Could you copy exactly the lines from the one containing "Task: Toggle the Public filter checkbox" through the last line of the records, leaving out every picture?

Collected data entries

BEGIN

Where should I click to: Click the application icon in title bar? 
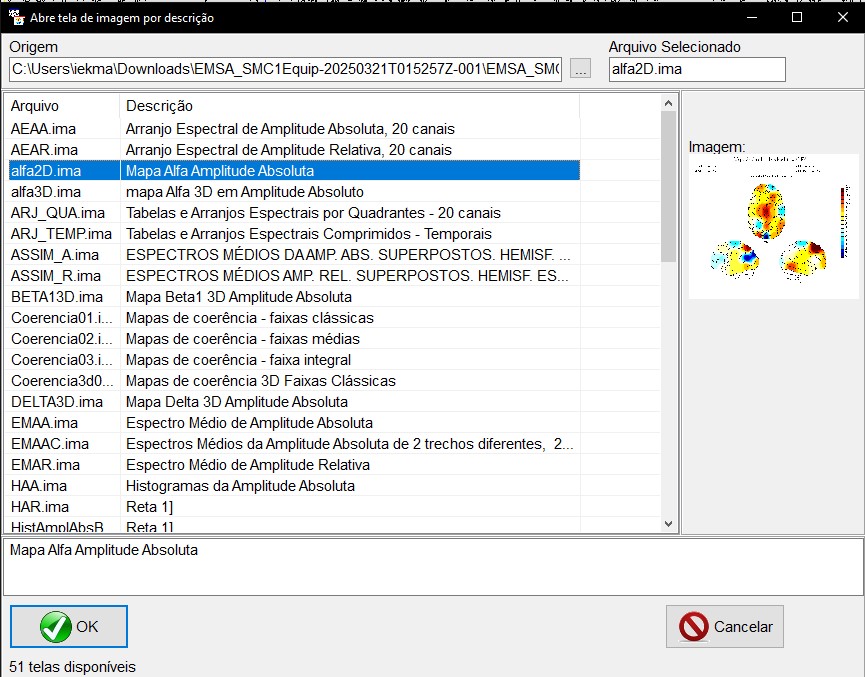17,17
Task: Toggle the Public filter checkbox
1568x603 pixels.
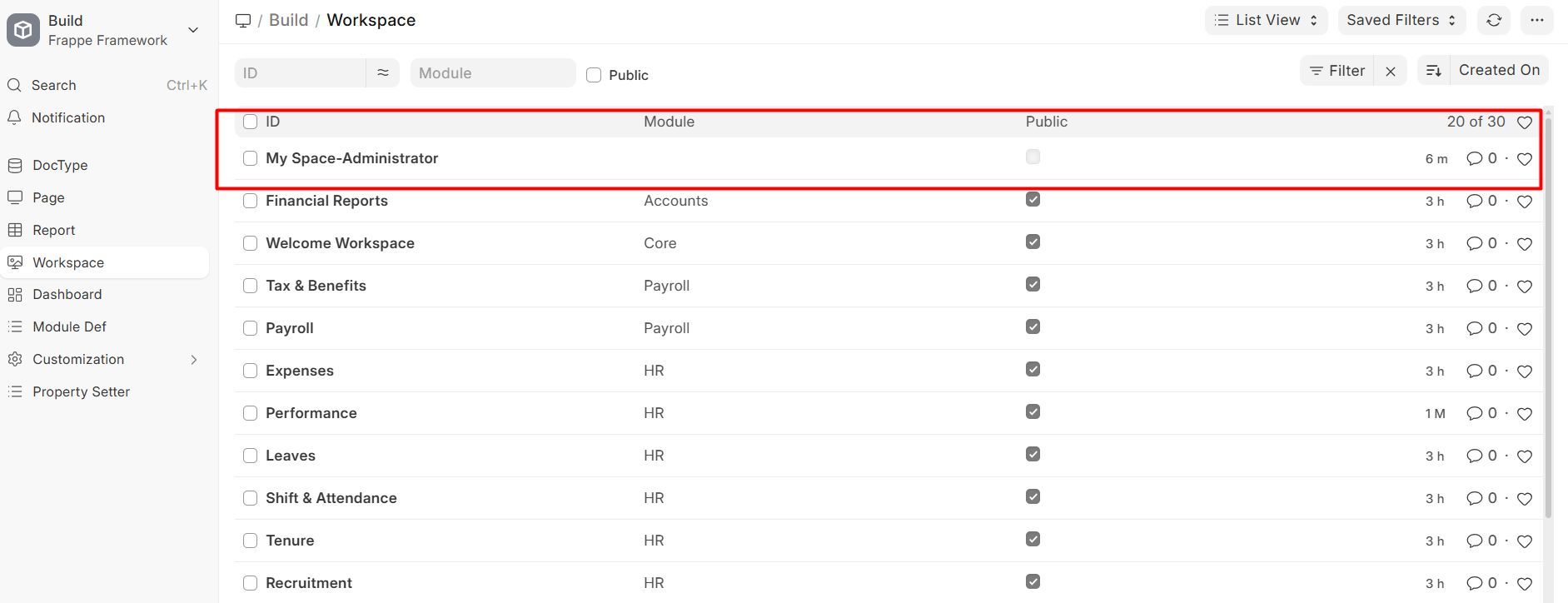Action: coord(594,75)
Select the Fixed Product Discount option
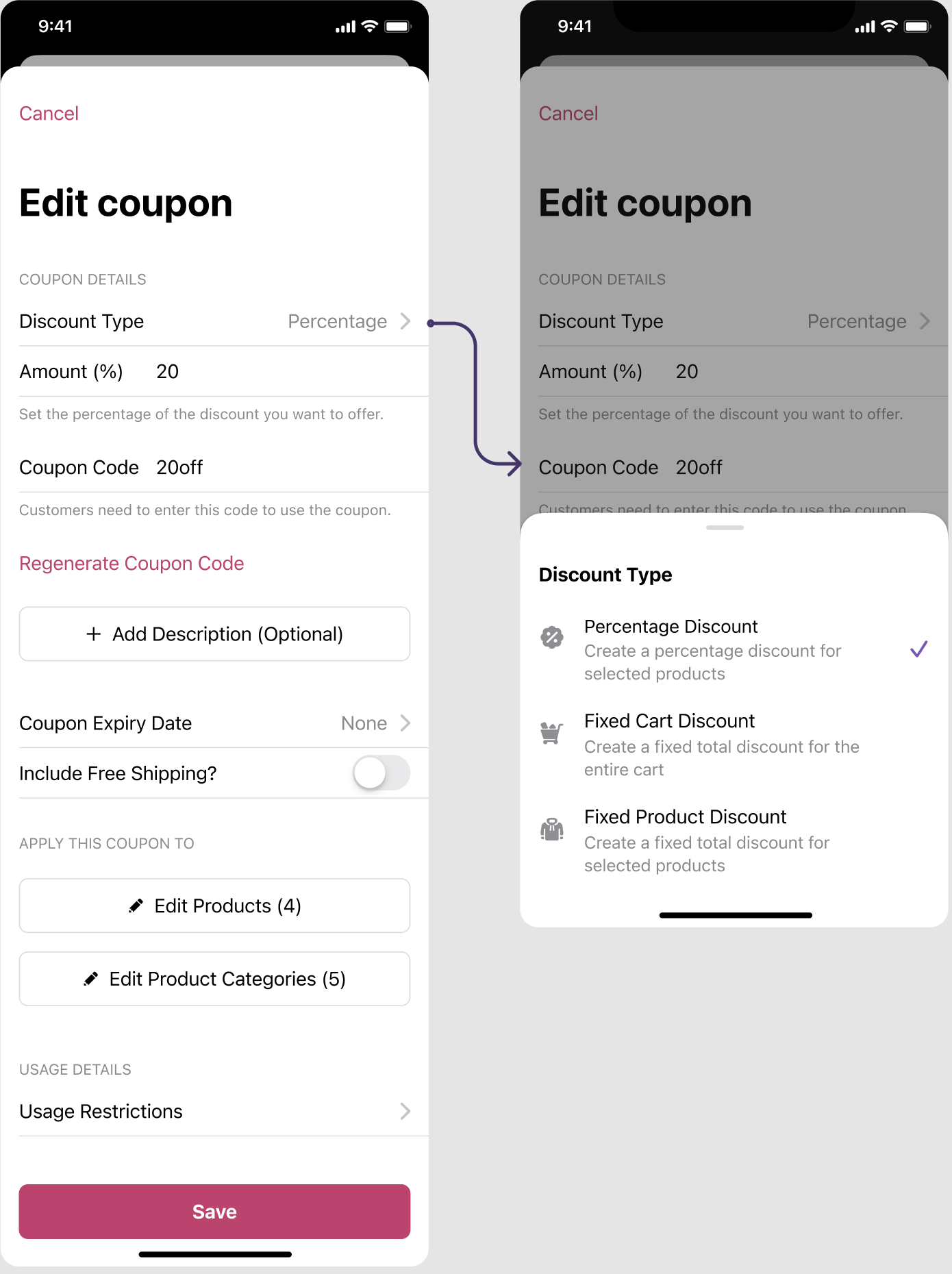The height and width of the screenshot is (1274, 952). click(x=706, y=840)
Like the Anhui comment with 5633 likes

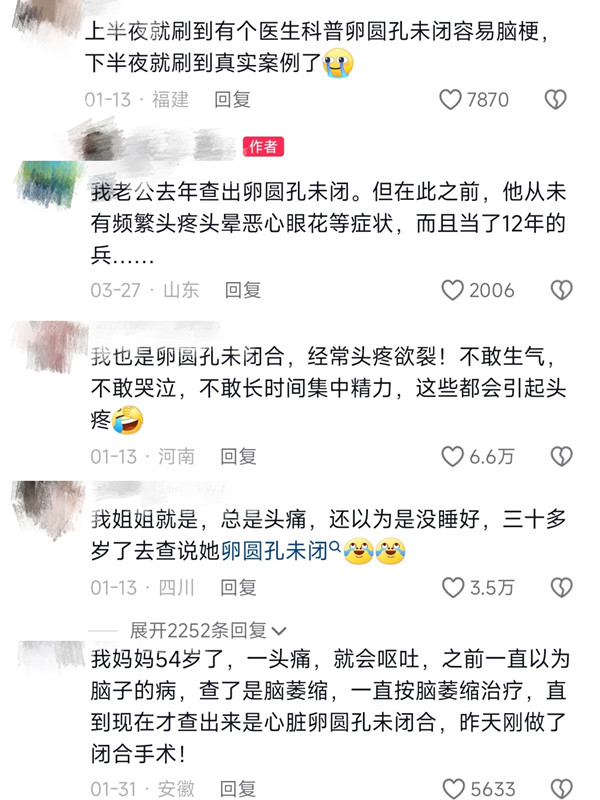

END

OUTPUT FOR THIS EXERCISE
Task: Toggle the Public filter checkbox
1568x603 pixels.
Action: coord(594,75)
Select the Fixed Product Discount option
The height and width of the screenshot is (1274, 952). click(x=706, y=840)
Like the Anhui comment with 5633 likes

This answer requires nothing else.